A_map_of_New_England,_being_the_first_that_ever_was_here_cut_..._places_(2675732378).jpg
RWhitcomb-editor RWhitcomb-editor

David Warsh: What George W. Bush did right

Federal Reserve System headquarters, in Washington, D.C.

— Photo by DestinationFearFan

SOMERVILLE, Mass.
Before my column, called Economic Principals, goes monthly, I want to revisit what now seems to be its single most important misjudgment in forty years. While it occurred fifteen years ago, it has relevance to the present day.

The Jan, 25, 2009, edition of the weekly, “In Which George W. Bush Enters History,” I began:

George W. Bush left Washington last week amid a hail of jeers. “The Frat Boy Ships Out” headlined The Economist. “Serially incompetent,” declared the Financial Times. “Worse than Hoover,” concluded Columbia University historian Alan Brinkley.

Bush arrived in Midland, Texas, to find a cheering crowd of 20,000.

I was a little more temperate.  Bush’s admirers for years had for years portrayed him as resembling Harry Truman – unpopular when leaving office, later remembered with “a tincture of admiration and regret.” A more re-illuminating comparison, I suggested, citing expert opinion, was to Woodrow Wilson (1856-1924), the last president with a faith-based foreign policy.

I said nothing  about the apartheid policy that Wilson, a Virginian, reinstalled; this was before the Third Reconstruction gathered steam, George Floyd (1973-2020) and The New York Times’s 1619 project. It was a pretty good column, worth reading today, emblematic of the weekly’s style, before, a year later, I began writing the book that has preoccupied me ever since.

Wilson’s case is a good illustration of the fact that every president makes so many decisions about so many polices that it is difficult, if not  impossible to single out in his day the one for which he’ll be remembered decades later, depending on the decade.  Bush’s great achievement grew out of two decisions he made during the final quarter of his administration.

The second half had started badly enough with his Second Inaugural Address.

[I]t is the policy of the United States to seek and support the growth of democratic movements and institutions in every nation and culture, with the ultimate goal of ending tyranny in our world.

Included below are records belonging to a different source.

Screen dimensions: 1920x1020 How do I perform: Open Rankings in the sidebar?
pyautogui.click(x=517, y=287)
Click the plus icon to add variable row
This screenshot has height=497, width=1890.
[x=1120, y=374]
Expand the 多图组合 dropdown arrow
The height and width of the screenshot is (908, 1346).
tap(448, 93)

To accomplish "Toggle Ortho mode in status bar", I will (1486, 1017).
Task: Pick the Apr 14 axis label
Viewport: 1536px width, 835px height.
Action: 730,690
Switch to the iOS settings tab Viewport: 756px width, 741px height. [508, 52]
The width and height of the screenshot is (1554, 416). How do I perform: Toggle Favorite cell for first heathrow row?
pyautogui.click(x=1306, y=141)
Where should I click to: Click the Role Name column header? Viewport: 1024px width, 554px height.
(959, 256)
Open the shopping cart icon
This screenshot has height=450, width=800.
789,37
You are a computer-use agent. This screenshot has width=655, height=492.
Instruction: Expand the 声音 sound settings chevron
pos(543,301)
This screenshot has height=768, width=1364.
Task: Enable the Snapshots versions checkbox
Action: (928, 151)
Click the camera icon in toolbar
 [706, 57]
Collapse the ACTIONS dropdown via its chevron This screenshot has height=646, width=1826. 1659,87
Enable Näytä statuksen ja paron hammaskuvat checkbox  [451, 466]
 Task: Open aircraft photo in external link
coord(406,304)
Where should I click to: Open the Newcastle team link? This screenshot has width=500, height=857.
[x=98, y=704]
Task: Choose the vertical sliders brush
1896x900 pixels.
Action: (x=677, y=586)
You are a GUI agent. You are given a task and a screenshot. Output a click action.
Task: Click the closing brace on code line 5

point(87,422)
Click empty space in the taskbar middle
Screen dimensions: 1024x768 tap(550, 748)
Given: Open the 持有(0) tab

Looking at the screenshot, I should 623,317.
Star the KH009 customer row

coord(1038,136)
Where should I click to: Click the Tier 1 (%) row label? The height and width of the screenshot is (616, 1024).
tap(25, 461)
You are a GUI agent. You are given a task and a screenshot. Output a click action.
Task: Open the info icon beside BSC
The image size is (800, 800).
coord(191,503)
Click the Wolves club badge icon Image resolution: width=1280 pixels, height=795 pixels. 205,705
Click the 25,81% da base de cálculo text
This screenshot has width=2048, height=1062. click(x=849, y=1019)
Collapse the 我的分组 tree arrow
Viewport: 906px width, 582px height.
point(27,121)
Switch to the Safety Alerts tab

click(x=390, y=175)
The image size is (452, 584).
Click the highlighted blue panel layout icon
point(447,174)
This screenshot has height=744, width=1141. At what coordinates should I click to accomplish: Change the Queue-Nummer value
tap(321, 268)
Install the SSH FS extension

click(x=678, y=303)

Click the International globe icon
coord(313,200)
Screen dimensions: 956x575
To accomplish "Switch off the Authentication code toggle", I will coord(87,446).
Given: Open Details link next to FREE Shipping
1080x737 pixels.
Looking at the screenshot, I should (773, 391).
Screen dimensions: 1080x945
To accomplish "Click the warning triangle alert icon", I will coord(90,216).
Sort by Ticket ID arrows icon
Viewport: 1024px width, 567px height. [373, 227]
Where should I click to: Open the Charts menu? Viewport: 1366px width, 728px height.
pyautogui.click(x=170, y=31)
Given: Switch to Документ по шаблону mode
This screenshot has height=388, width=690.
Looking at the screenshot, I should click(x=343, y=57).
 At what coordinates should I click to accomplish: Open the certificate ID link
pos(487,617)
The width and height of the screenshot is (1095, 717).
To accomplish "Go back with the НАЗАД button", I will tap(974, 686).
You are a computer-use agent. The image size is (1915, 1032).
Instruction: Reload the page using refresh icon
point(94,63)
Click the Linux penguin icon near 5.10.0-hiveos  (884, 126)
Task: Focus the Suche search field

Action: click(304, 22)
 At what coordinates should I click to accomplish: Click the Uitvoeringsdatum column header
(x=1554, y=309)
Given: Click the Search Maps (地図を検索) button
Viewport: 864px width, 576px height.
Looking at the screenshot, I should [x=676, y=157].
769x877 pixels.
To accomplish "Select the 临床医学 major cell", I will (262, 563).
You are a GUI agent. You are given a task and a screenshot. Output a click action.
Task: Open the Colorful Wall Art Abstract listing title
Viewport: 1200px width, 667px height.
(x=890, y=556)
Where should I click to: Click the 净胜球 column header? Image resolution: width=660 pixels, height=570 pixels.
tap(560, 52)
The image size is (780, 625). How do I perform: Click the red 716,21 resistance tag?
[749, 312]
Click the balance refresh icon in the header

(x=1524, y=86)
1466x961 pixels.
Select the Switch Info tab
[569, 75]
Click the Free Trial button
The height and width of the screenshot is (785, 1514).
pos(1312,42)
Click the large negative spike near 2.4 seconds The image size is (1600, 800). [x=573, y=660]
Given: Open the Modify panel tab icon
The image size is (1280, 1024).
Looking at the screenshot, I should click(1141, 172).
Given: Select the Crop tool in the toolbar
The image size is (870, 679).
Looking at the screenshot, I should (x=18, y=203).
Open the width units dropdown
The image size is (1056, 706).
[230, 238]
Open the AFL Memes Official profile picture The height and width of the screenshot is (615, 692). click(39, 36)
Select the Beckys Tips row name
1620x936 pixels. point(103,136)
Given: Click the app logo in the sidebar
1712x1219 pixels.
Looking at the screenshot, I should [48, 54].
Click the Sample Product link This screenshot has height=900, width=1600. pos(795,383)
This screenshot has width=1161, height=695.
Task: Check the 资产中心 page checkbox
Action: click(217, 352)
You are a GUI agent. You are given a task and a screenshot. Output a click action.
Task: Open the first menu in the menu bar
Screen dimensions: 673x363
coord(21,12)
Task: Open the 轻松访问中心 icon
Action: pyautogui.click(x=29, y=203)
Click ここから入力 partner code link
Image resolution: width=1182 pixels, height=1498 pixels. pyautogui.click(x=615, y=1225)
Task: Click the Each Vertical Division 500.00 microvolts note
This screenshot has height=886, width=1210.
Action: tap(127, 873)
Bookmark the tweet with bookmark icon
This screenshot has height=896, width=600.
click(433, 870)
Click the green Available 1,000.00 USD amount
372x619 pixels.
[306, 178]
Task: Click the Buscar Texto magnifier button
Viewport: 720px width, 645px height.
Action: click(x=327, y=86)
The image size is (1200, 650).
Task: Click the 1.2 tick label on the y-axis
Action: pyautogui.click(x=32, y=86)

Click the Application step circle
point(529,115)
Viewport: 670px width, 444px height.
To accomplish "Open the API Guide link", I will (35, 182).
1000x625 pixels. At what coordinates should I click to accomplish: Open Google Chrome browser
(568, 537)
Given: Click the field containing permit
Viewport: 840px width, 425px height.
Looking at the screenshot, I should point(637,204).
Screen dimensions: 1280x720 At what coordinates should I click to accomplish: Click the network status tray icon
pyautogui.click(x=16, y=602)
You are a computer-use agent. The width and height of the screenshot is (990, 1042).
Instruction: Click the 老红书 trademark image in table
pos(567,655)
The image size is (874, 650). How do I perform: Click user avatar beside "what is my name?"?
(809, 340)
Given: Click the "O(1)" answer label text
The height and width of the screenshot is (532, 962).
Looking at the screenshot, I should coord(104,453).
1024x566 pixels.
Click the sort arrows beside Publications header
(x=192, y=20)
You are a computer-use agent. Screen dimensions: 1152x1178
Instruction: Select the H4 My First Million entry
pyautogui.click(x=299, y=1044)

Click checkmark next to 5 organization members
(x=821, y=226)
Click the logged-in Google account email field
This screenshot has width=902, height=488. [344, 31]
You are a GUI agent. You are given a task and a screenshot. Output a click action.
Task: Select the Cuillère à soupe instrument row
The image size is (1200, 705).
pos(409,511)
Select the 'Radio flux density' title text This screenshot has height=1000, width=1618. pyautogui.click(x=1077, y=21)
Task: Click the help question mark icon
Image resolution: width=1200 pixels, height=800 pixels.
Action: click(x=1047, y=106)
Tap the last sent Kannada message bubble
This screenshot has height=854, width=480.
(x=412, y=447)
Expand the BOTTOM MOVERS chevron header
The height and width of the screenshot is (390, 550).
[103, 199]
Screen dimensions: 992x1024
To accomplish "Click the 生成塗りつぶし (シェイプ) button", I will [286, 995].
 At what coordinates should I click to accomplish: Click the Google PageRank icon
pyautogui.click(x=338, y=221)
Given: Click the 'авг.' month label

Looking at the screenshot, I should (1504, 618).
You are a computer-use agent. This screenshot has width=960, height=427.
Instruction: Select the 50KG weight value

Then came the Hurricane Katrina flood, the plan to privatize Social Security,  the  two-thousandth American death in Iraq, Vice president Dick Cheney shooting a fellow fowler during a Texas partridge hunt. An old friend dates the low point as Bush’ s attempt to appoint one of his staffers to the Supreme Court.

After that, things improved. After heavy losses in the mid-term election, Bush fired Defense Secretary Donald Rumsfeld, turned away from Cheney in favor of Secretary of State Condoleezza Rice. He appointed corporate attorney and former appellate court judge John Roberts to the Supreme Court. A year later he picked Goldman Sachs chief executive Henry Paulson as Treasury secretary. 

Most important, in October 2005, Bush chose Ben Bernanke an expert on the Great Depression, to be chairman of the Federal Reserve Board. Bernanke, a former Princeton University professor, had spent four years of his administration as a governor of the Federal Reserve Board, then two as chairman of the Council of Economic Advisers. The joke at the time was that Bush chose Bernanke because he wore white socks with his dark suits to White House briefings.

Bernanke had a relatively peaceful first year as chairman, but by 2007 was  preparing measures behind the scenes to defuse or at least contro a slowly building crisis.  By the summer of 2008, the banking system was on the verge of collapse. Even after the collapse of Lehman Brothers, in September, Paulson continued to argue that a combination of lending and takeovers by a consortium of big banks could resolve it. Bernanke and Timothy Geithner, president of the Federal Reserve Bank of New York, said no.  After three days, Paulson folded his hand.  Government lending to stop the crisis would be required. A day of meetings with legislators followed.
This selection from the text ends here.